Вероятно, свою роль сыграло место действия — старинный, некогда весьма модный курорт, погруженный в майскую зелень, воздействовал слишком усыпляюще, чтобы я мог воспринять историческое значение даты, которая знаменовала собой конец и начало. К тому же в соседнем Карлсбаде уже с неделю присутствовали русские, у нас же появились черные и белые американцы, на которых мы взирали с большим любопытством.

Они бесшумно ступали в своих шнурованных ботинках на мягкой каучуковой подошве. Абсолютная противоположность нашим громыхающим солдатским сапогам. Мы удивлялись. Вероятно, мне импонировало, что победители безостановочно жевали резинку. А еще то, что они ни шагу не делали пешком, даже на короткие расстояния ездили, небрежно развалившись, в джипе; мне они казались персонажами фильма о далеком будущем.

Перед нашей виллой, переименованной в госпиталь, стоял часовой — Джи-Ай, точнее, не стоял, а раскачивался на каблуках, поглаживая автомат и заставляя нас гадать: стережет ли он нас или приставлен для защиты от чешских ополченцев, которые собирались мстить за годы унижений и притеснений? Мне, побежденному, решившему испробовать на американце свой школьный английский, часовой подарил жвачку.

Но что происходило в голове у семнадцатилетнего юноши, который выглядел вполне взрослым и за которым на бывшей вилле ухаживали финские медсестры?

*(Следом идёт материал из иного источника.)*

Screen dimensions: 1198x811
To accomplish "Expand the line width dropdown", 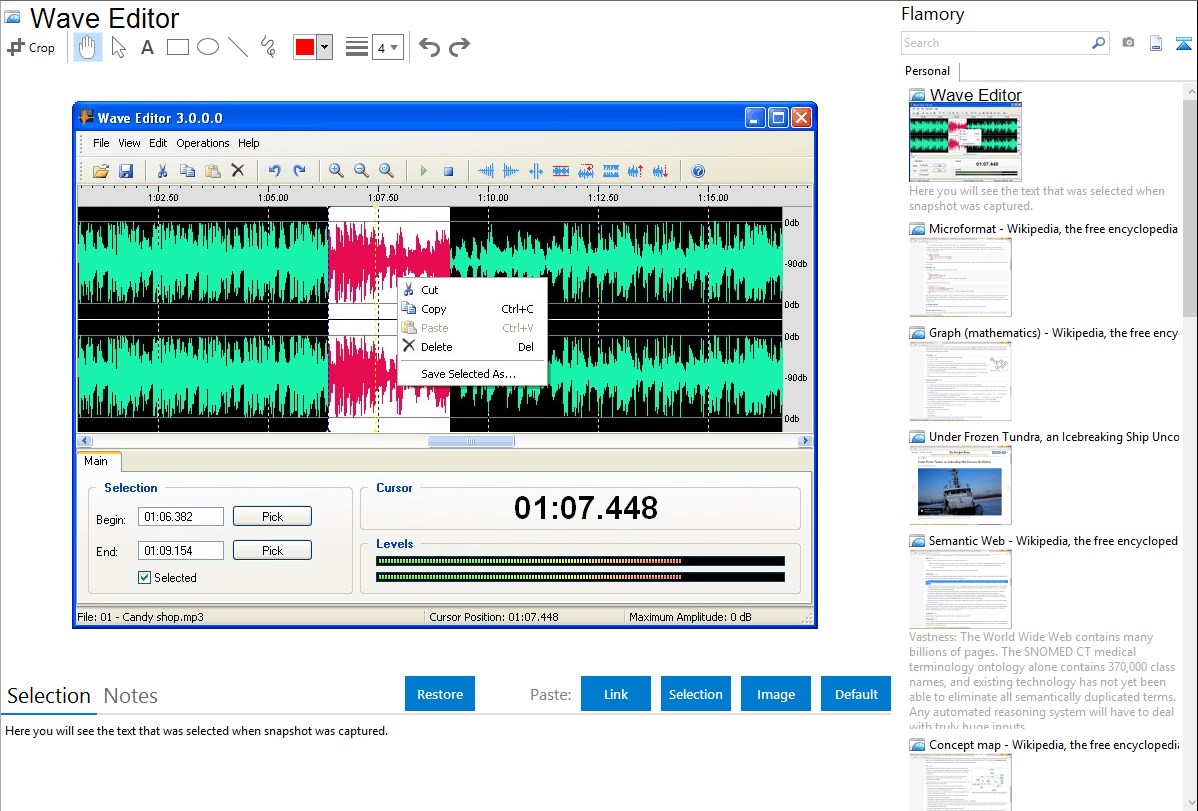I will point(388,47).
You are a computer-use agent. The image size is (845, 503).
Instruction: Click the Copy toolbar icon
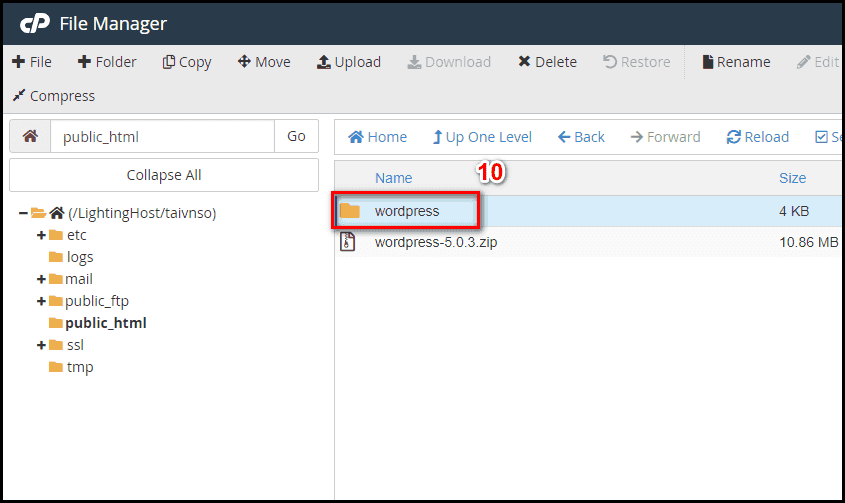(169, 62)
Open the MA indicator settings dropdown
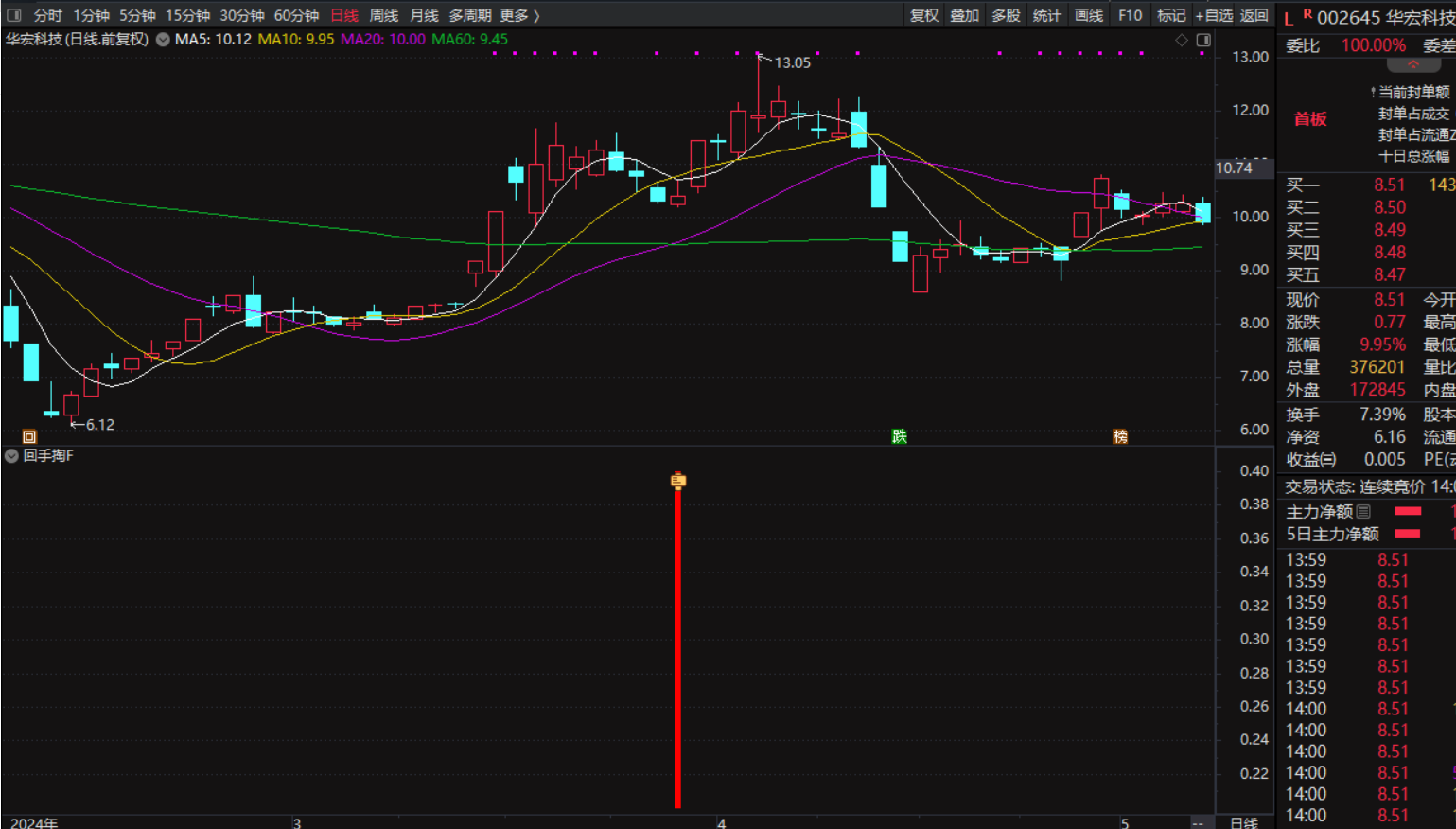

Поначалу он ничем не проявляет себя, присутствует здесь только внешне — лежит на одной из выстроенных рядами коек. Вскоре ему разрешили вставать с койки, выходить в коридор, прогуливаться перед виллой. Рана на правом бедре почти зажила. А вот левая рука с застрявшим осколком задеревенела от плеча до предплечья, ее приходилось массировать, начиная с каждого пальца по отдельности, разминать, сгибать и разгибать.